Taking a CNA course may be a continuing education endeavor (e.g., after high school), but some CNA training programs allow younger students, provided that they meet the specified academic requirements. Usually, this means passing basic arithmetic and reading exams and/or GED.
CNA training programs and classes could be held in and provided by hospitals and other healthcare institutions, volunteer organizations, such as the Red Cross, government-funded centers, accredited online courses, or actual schools and universities. In the past few years, several schools dedicated to CNA training have been established, expanding the options of CNA hopefuls.
CNA training usually lasts 6 to 12 weeks, often conducted by a registered nurse or a certified lecturer; some CNA courses span a full year, usually equivalent to a diploma. Check with the administrators of these programs if they offer certificate or diploma courses. Certificate courses are “add ons” to an existing degree or level of educational attainment (think Adobe-certified artists and programmers), while diploma courses are rough equivalents of a degree, which will therefore include more training and subjects. Online courses are usually certificate programs – check with the administrators or the CNA registry if a specific online course is accredited and a valid equivalent for actual CNA lessons. Students of online courses should also ensure that they receive all the required hands-on training from partner institutions (or other facilities that offer such courses).
A predetermined set of lectures and hands-on trainings are given in CNA programs, some of which are basic nursing skills and clinical procedures, patient care and ethics, and additional courses in anatomy and physiology, infection control, and nutrition. Miscellaneous subjects depending on the institution may also be given, as actual patient cases may require knowledge/skills in these fields. For example, a CNA school may offer special lectures on the care for patients who suffer from epileptic seizures.

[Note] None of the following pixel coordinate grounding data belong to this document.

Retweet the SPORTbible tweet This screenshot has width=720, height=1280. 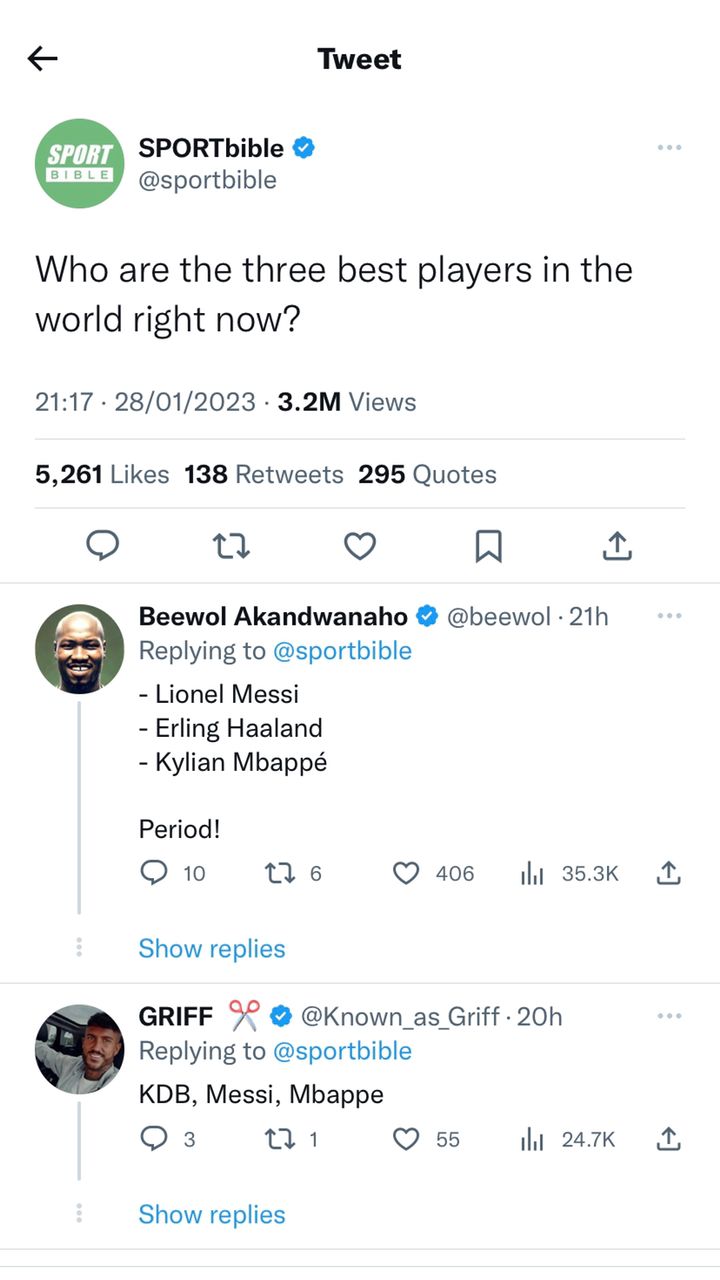232,545
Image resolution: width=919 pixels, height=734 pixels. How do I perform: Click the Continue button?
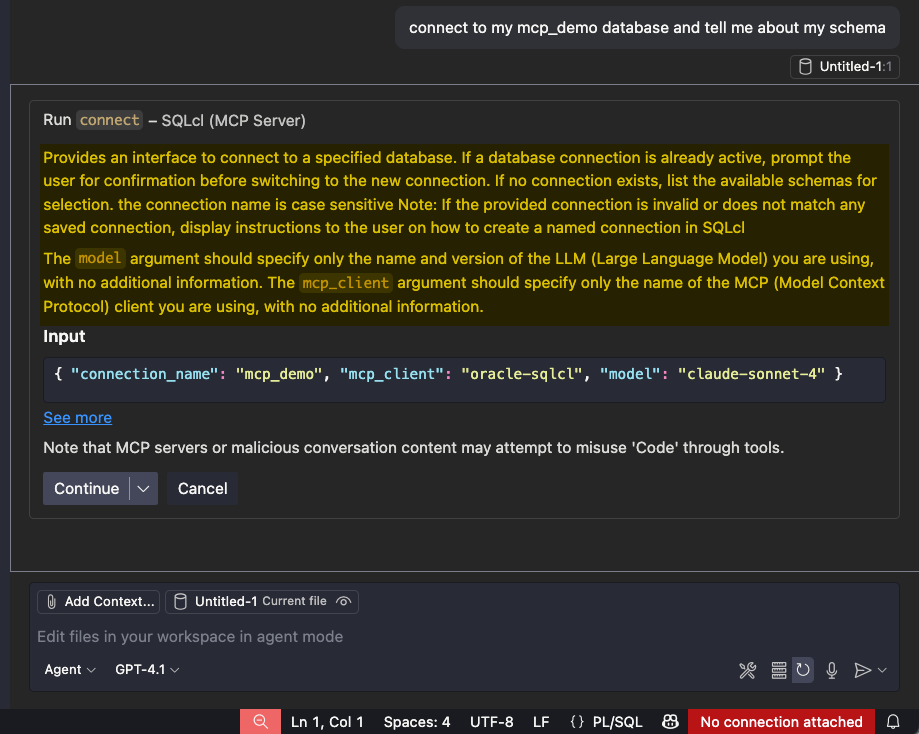87,488
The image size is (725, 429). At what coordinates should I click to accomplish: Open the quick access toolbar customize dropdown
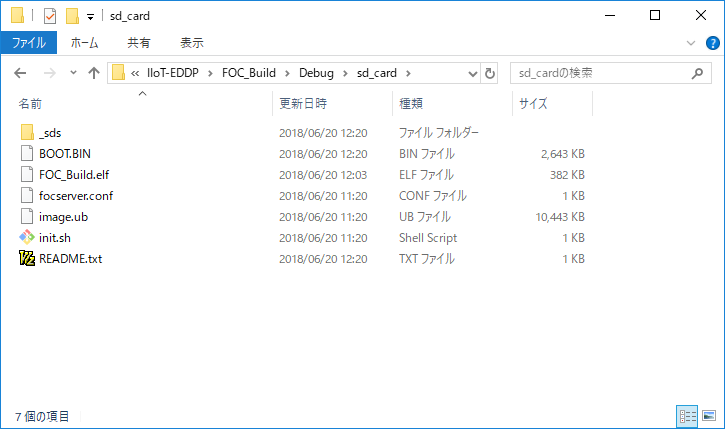pos(90,16)
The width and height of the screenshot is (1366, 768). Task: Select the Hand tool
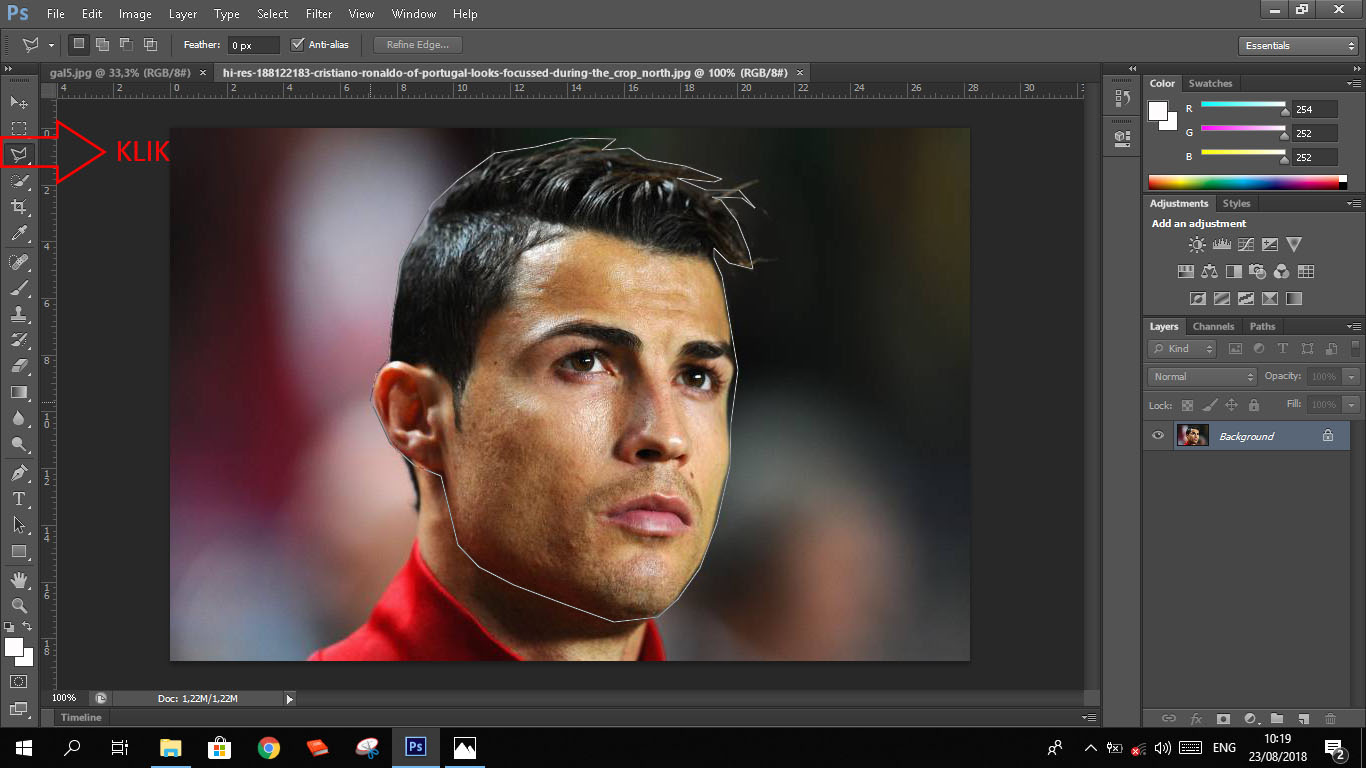[19, 580]
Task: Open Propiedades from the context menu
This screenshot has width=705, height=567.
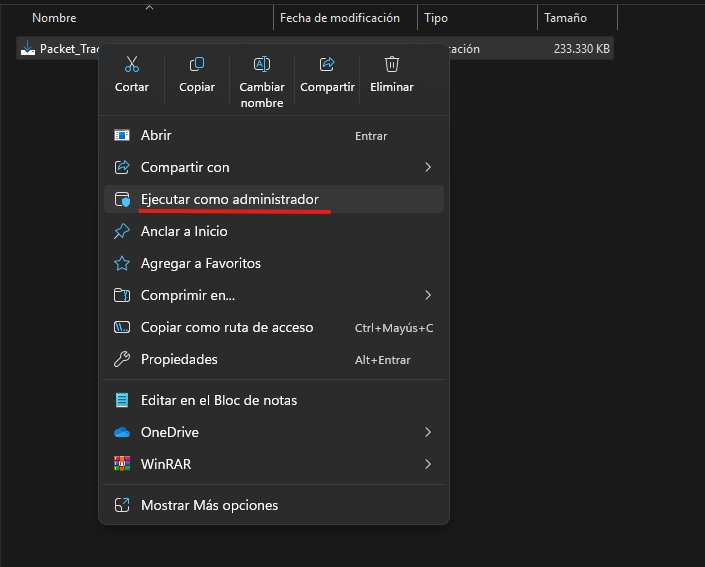Action: point(179,359)
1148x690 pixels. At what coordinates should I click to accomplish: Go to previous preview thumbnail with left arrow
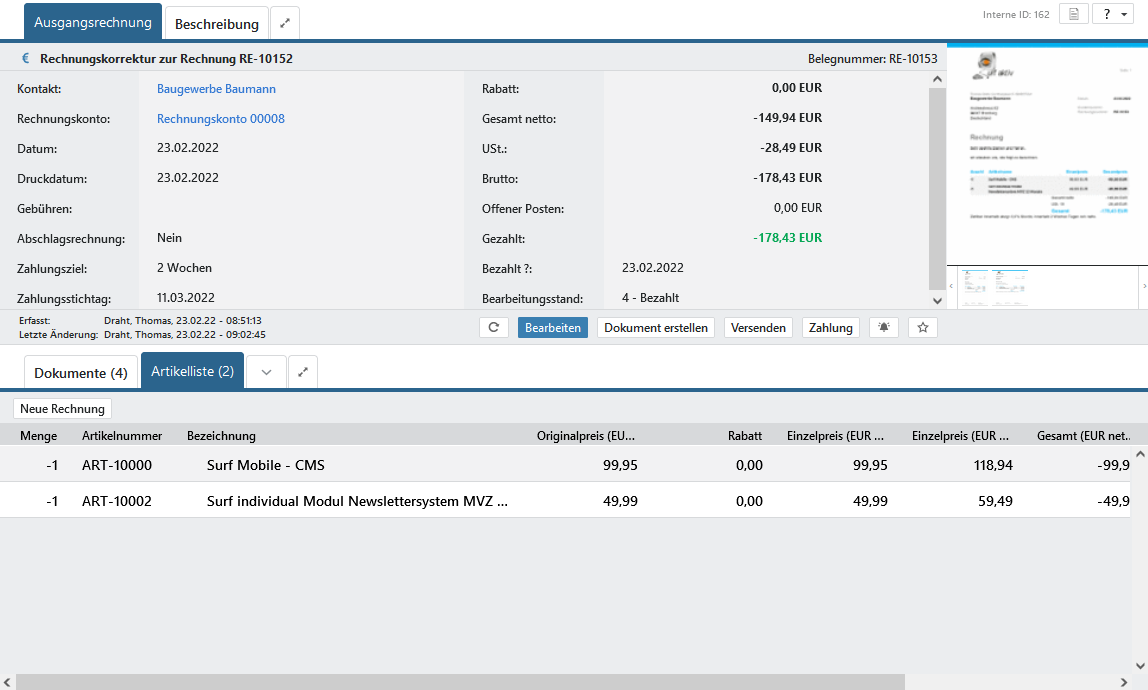[952, 287]
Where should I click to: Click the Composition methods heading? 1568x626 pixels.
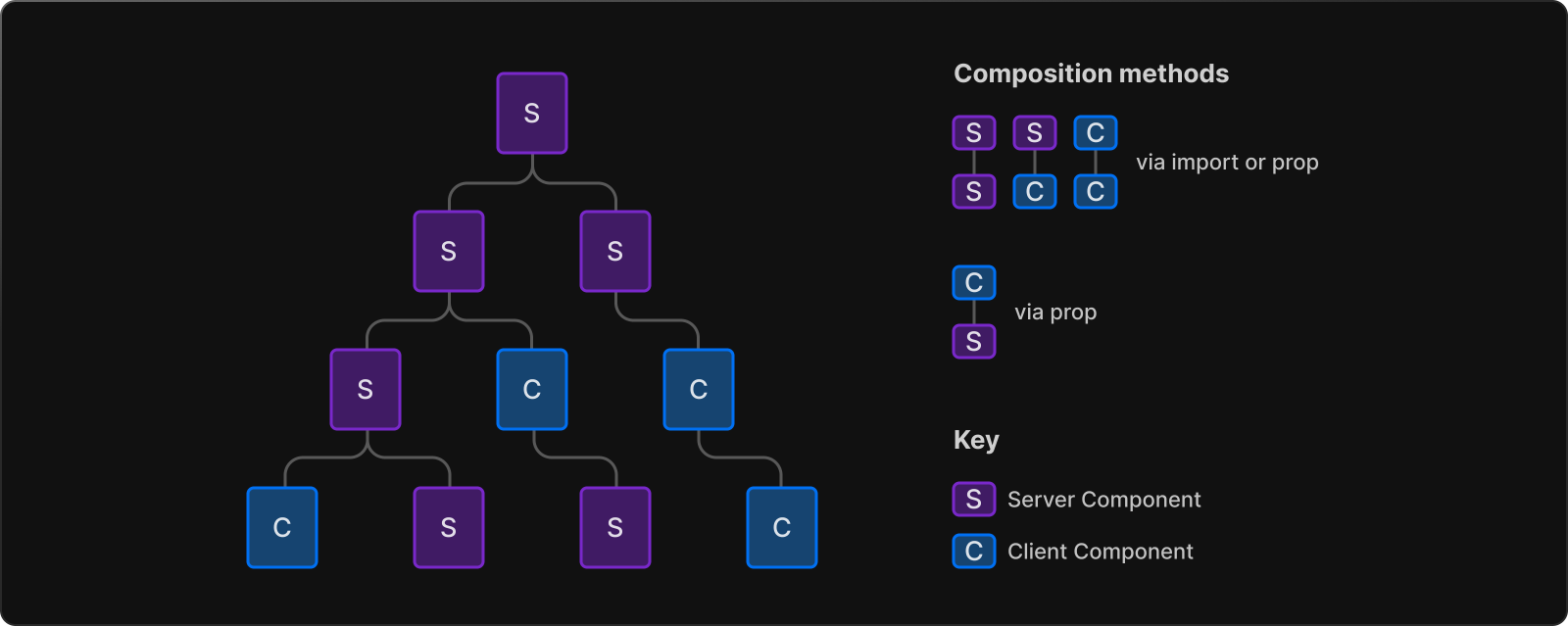pos(1091,73)
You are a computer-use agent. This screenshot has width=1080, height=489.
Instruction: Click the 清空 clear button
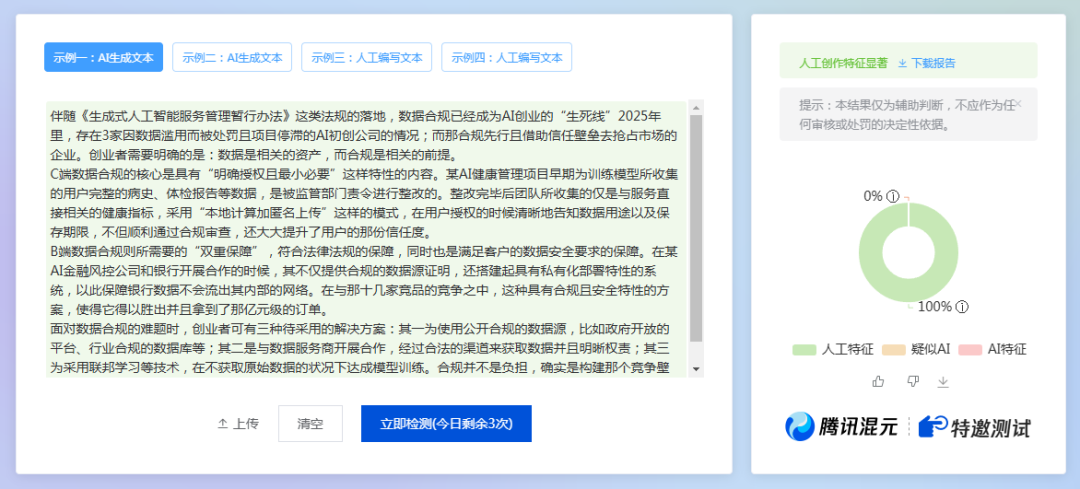click(310, 423)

Training programs may vary in terms of delivery and approach and additional subjects, but the basic curriculum is followed by most, if not all, CNA programs in the States. In addition, state regulations may also influence the variation in a CNA training program. There are also federal standards for CNA training requirements, such as 91 hours of certified nursing assistant training as well as 16 hours of hands-on training in a clinical environment to name a few.
These requirements are crucial in choosing a right CNA training program to be able to qualify for a job. If you move to a different state, check with the local CNA Registry whether your qualifications would suffice or if you still need to take additional hours of training or lectures or if you need to take another certification exam. Most probably, you will have to do one or all of the above steps to become a licensed CNA in two or more states.
Becoming a CNA is not an easy-go-lucky endeavor. Although the training period might be shorter than other degree courses, these programs are developed to ensure that the best possible care and assistance will be given to patients, which only a competent CNA could give.